[Some records]
# # # # #

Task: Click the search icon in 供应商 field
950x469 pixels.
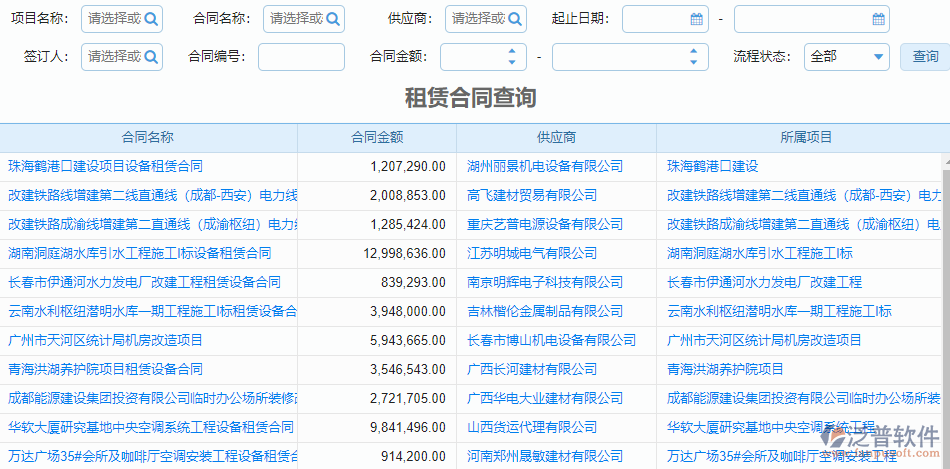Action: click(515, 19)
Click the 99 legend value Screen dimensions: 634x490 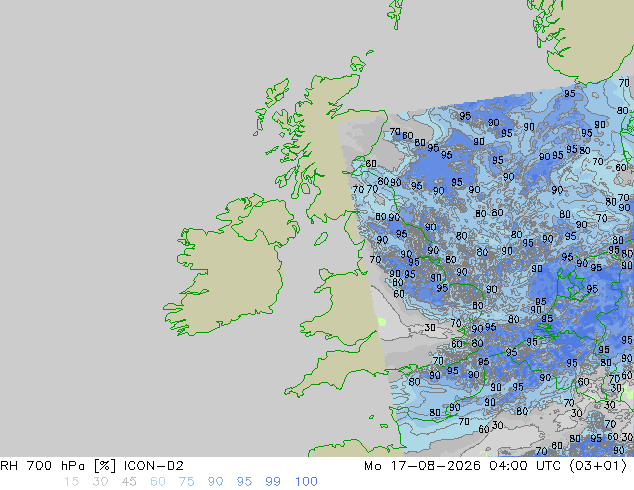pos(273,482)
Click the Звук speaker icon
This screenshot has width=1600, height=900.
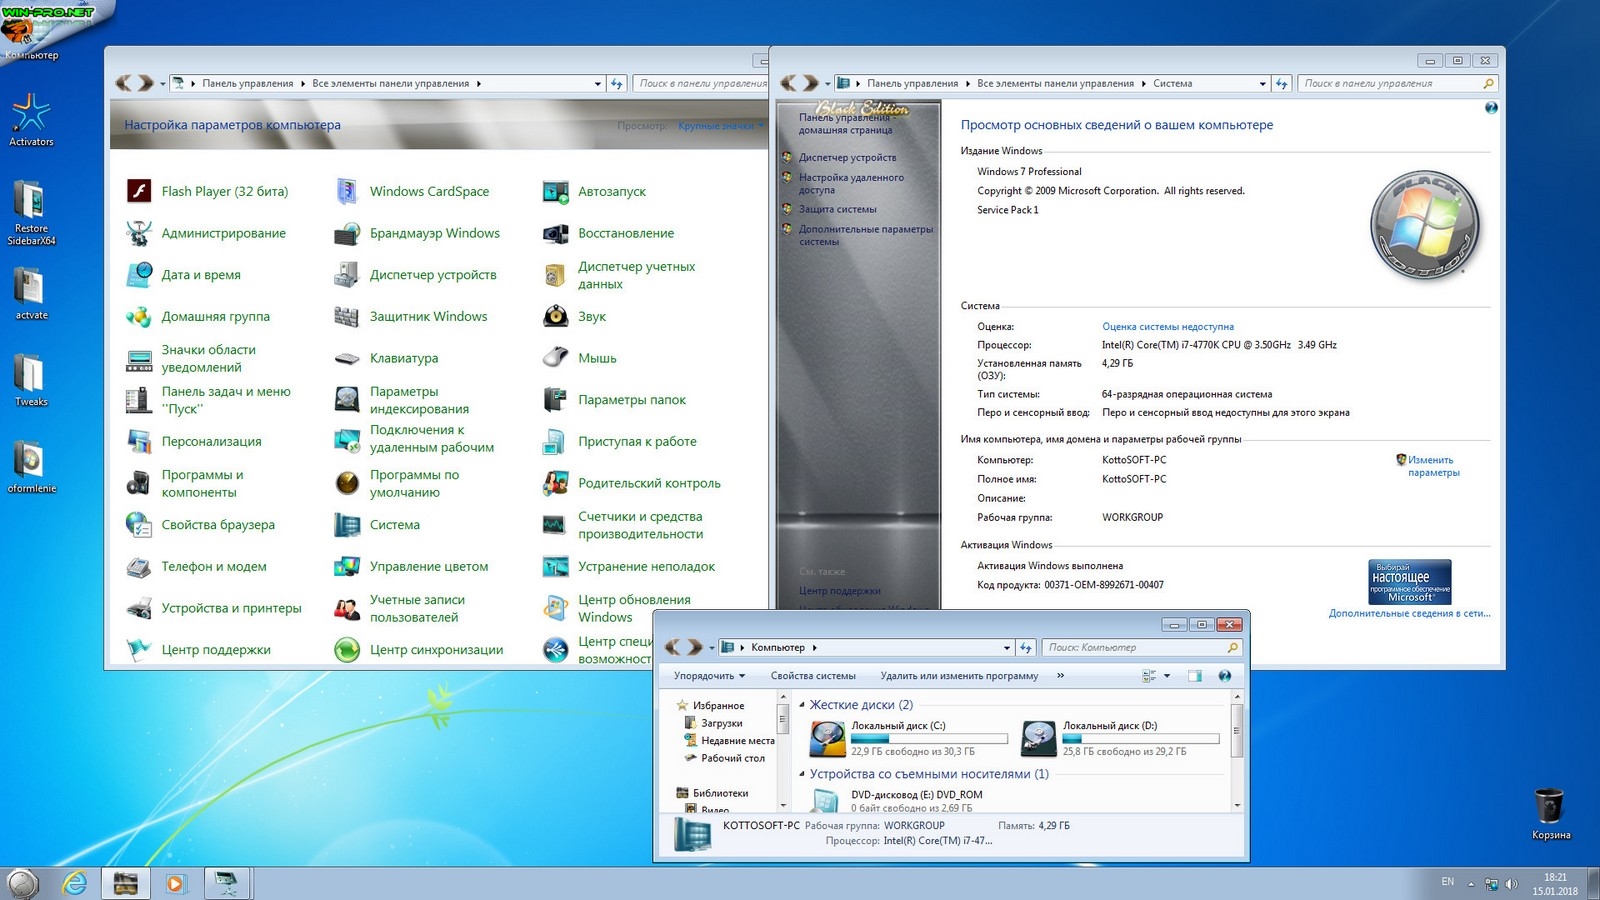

# # # # #

• [OBJECTIVE] Copy the records from the line containing "Click the Звук speaker icon" through the end, without changing them. Leave out the pictures.

• [EXERCISE RESPONSE]
Click the Звук speaker icon
This screenshot has width=1600, height=900.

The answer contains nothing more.